I have the following setup. Please tell me if I have some security issues here.
A linux box with two ethernet interfaces to work as a masquerading router. One of them (eth0) is connected to a dsl-modem, the other is a wlan card (eth1). All client systems get this box a default gateway via dhcp.

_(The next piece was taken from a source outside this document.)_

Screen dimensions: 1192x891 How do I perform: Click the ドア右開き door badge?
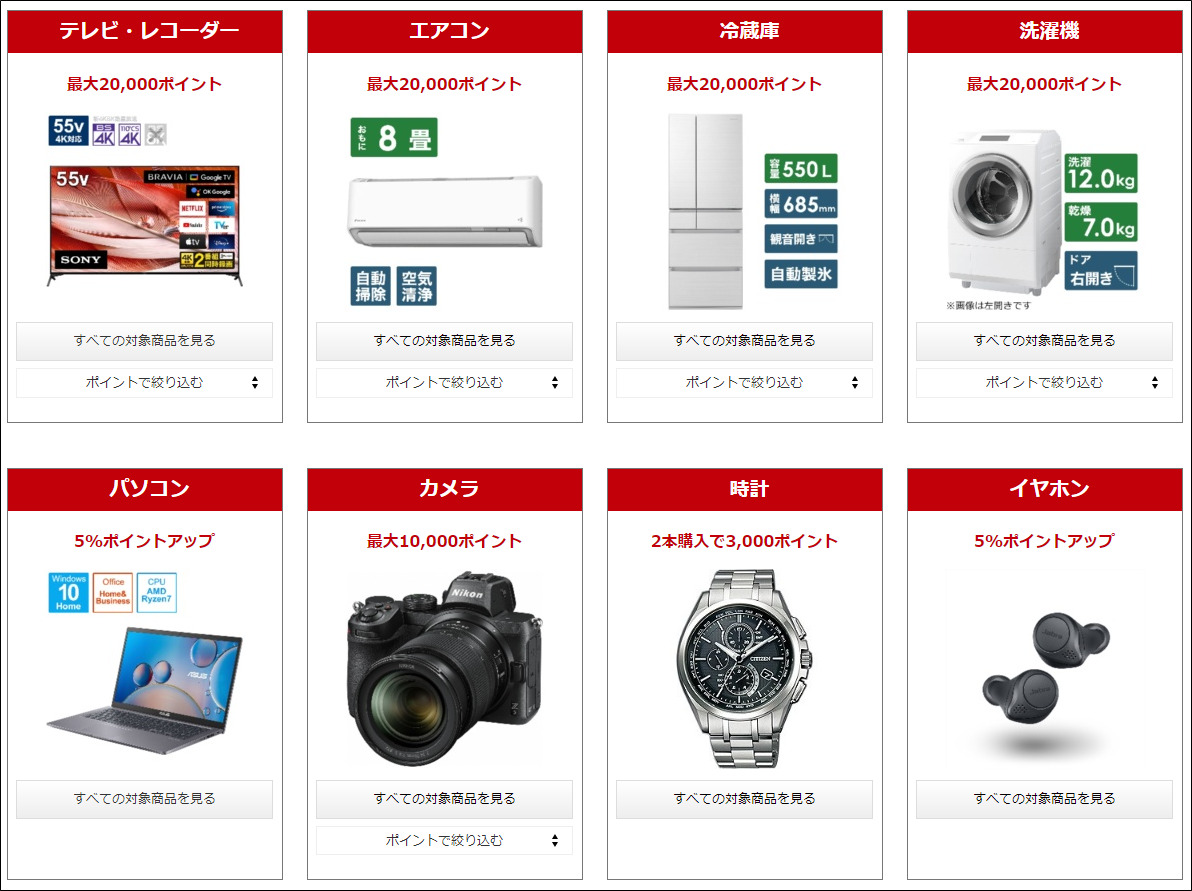1101,271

My goal is to drop everything coming from the wlan by default. I do this with:
# iptables -t nat -P PREROUTING DROP
I want the all www-requests of the client systems to be redirected to the local Apache on the box. I do this with:
# iptables -t nat -A PREROUTING -p tcp --dport 80 -i eth1 - REDIRECT
As I need DNS for these www-requests I have to let DNS be accepted:
# iptables -t nat -A PREROUTING -p udp --dport 53 -i eth1 -j ACCEPT
Then, in the POSTROUTING chain I need all the packets that made it here to be masqueraded:
# iptables -t nat -A POSTROUTING -o eth0 -j MASQUERADE
If I want to allow a specific wlan client to get outside connections I use:
# iptables -t nat -I PREROUTING -m mac --mac-source XX:XX:XX:XX:XX:XX -i the1 -j ACCEPT
to let him through.
Beside of MAC-spoofing, is this setup safe? Can someone get though the PREROUTING chain, without being "MAC-inserted".
What can I do to block incoming connection attempts? I only want to allow ssh from outside (internet) to the box.
Any help would be appreciated!
THX, Andreas Westendörpf